2. The object of manual training is to make
the movements of the hands automatic.
3.
For example, learning to type.
4.
This accomplished by constant practice.
5.
Manual training in social education.
The word “manual” comes from the
Latin words for a “hand” manus. Manual works in hand work, and a manual worker
is one who works with his hands. So manual training is “hand-training”,
training a person to use his hands rightly in a particular kind of work.
Manual training consists mainly in
constant practice, or the repeating over and over again of certain movements of
the hands until they become what we call automatic. When we first begin to
learn any manual work (such as carpentry, carving, spinning, weaving,
typewriting, sewing, knitting, and so on), we have to think carefully of every
movement, and do it with careful and conscious attention. And at that stage our
hands are clumsy and awkward, and do not answer quickly to the orders of the
brain. In consequence, the work is slow, and mistakes are many.
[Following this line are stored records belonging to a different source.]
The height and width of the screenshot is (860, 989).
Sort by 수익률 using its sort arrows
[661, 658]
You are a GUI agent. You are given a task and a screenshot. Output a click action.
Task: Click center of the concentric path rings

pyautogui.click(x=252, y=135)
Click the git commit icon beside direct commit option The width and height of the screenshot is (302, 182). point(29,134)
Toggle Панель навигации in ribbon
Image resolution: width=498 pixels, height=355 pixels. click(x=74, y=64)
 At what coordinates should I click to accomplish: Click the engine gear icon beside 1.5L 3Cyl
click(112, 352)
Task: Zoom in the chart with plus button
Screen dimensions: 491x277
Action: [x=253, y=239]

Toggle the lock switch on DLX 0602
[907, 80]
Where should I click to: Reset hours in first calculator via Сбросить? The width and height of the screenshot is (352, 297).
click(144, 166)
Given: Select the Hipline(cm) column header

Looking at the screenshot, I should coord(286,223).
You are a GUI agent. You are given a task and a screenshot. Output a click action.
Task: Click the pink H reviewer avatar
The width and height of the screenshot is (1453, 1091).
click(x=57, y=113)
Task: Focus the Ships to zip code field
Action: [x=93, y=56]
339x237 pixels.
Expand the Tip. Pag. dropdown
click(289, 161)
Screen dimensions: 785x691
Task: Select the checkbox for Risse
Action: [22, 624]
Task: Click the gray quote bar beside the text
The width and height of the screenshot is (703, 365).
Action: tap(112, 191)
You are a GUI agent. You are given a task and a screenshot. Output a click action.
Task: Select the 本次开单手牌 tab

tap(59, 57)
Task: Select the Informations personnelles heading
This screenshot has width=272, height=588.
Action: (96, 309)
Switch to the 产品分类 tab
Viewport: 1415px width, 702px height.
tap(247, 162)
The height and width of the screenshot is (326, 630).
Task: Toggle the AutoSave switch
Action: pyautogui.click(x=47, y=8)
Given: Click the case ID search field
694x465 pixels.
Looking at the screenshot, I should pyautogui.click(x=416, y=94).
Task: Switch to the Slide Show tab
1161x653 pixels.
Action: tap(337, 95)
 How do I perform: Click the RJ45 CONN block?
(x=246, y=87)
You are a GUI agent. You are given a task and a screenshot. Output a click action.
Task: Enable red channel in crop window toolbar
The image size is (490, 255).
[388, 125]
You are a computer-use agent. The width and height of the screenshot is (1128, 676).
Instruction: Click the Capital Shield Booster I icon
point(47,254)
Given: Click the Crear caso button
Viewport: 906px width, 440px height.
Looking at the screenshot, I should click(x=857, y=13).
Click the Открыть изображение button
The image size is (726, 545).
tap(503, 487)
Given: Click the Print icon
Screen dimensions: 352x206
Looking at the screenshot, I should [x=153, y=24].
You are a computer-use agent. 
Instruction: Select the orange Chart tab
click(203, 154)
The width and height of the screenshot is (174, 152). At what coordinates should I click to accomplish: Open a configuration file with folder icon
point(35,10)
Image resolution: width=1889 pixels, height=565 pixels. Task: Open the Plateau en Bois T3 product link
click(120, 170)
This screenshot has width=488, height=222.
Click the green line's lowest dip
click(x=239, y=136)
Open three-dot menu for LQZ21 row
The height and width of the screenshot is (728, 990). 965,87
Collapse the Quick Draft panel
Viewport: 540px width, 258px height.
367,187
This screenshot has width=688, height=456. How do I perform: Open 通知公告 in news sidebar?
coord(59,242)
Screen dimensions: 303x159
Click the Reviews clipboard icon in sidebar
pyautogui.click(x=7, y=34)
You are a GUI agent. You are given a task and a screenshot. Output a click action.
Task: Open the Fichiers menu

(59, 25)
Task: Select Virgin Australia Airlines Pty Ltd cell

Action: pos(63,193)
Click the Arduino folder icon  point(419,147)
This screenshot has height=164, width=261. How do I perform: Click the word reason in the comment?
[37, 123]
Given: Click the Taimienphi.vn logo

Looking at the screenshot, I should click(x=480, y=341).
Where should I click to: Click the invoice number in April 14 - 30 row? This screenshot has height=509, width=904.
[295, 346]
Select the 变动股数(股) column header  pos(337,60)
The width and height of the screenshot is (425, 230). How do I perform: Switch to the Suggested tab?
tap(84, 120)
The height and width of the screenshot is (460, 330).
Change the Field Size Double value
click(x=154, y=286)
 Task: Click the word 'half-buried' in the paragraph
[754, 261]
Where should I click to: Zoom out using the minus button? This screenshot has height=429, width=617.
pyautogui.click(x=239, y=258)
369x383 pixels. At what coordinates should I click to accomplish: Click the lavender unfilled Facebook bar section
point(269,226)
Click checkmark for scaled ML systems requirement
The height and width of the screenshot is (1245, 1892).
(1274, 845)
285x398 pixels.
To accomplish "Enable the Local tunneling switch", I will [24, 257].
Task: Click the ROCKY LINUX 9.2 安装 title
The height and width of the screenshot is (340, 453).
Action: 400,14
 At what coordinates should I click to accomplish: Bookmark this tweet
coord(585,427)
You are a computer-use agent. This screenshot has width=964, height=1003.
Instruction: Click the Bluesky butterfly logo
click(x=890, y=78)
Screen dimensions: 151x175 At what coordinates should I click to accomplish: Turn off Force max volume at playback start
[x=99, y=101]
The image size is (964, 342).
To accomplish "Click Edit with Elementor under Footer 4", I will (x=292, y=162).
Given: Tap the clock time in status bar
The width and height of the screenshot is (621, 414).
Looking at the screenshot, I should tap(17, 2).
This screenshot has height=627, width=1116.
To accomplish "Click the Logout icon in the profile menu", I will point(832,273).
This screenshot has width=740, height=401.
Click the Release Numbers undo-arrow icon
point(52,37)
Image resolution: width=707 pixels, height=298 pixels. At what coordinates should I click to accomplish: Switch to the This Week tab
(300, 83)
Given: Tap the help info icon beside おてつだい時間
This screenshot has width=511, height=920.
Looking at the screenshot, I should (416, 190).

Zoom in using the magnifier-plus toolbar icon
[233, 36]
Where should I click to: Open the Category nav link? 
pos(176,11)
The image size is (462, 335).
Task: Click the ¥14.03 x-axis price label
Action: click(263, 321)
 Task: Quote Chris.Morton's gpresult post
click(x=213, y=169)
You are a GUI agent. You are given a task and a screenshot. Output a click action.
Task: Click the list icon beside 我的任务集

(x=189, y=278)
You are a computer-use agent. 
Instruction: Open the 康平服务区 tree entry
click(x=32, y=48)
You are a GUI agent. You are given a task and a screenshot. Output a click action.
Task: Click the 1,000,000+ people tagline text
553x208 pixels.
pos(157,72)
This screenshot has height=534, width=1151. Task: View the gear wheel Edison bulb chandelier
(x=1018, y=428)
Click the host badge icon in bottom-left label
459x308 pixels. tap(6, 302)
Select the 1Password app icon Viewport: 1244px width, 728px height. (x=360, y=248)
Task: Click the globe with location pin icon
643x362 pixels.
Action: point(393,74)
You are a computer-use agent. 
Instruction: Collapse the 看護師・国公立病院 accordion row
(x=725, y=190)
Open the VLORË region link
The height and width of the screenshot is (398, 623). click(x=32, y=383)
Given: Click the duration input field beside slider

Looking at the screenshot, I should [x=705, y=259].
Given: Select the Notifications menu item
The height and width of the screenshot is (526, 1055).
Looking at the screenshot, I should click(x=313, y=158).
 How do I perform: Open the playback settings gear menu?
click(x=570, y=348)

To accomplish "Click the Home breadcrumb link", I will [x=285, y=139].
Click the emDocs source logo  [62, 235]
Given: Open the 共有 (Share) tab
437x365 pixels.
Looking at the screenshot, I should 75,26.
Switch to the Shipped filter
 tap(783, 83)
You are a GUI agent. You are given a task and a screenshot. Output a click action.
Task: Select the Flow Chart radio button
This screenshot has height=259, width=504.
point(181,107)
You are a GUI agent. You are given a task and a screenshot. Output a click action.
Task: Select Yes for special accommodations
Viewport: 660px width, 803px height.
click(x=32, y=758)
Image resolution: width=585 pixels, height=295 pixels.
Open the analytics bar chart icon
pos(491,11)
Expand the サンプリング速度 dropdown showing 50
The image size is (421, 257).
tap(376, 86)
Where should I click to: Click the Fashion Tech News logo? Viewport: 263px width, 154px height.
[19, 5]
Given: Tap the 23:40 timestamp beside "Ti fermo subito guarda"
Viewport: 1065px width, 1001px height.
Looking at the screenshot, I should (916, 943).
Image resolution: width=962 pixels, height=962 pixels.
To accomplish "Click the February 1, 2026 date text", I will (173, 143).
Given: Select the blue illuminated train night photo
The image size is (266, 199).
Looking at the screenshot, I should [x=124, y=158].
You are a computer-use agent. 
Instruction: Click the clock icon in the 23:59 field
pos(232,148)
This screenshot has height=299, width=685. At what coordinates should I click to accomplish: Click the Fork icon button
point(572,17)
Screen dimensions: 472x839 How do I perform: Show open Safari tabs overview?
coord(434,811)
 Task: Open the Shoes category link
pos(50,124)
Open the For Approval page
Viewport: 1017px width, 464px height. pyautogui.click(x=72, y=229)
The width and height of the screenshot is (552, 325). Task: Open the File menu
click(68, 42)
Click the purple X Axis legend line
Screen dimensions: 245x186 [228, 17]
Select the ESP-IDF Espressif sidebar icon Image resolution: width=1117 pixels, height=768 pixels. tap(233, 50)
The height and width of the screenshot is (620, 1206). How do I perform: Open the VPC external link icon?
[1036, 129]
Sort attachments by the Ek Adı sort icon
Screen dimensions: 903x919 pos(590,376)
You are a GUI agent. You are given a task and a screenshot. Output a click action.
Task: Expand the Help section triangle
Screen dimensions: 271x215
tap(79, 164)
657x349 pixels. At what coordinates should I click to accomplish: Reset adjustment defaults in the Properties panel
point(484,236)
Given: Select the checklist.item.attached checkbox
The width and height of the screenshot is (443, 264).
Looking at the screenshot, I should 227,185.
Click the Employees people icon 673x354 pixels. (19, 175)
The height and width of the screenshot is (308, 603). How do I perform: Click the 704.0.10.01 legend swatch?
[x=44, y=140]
For example , watch a person learning
to type. He has to remember where they key for each letter is on the machine
and carefully pick it out, then strike it properly. Consequently he types very
slowly; and sometimes his memory fails him and he gets confused and touches the
wrong key. But constant practice teaches his hands to answer immediately to the
direction of his brain, and he knows, without thinking, where each letter-key
is, and his fingers find it promptly, accurately and without conscious
direction. The work has become automatic, and the typist can type a letter
correctly and at great speed.
All manual training must of course
begin with careful instruction by precept and example. The learner has to know
what his tools are for and how to handle them properly. But once this is learnt,
the rest is all practice. In nothing more than in manual training is the old
maxim true, “Practice makes perfect”. The workman must practice until he
becomes dexterous, a word that comes from the Latin word dexter, the “right
hand”. Dexterity means literally “right handedness”, and so comes to means
manual skill, because people generally use their right hand for doing work
rather than their left.
Manual training of some sort should
form a regular p[art of school education, which is generally too abstract and
literary. Children should learn such crafts as carpentry, woodcarving,
metal-work, knitting and sewing, as well as the three R’s-reading, writing and
arithmetic. For manual work is also mental work, and trains the head as well as
the hand.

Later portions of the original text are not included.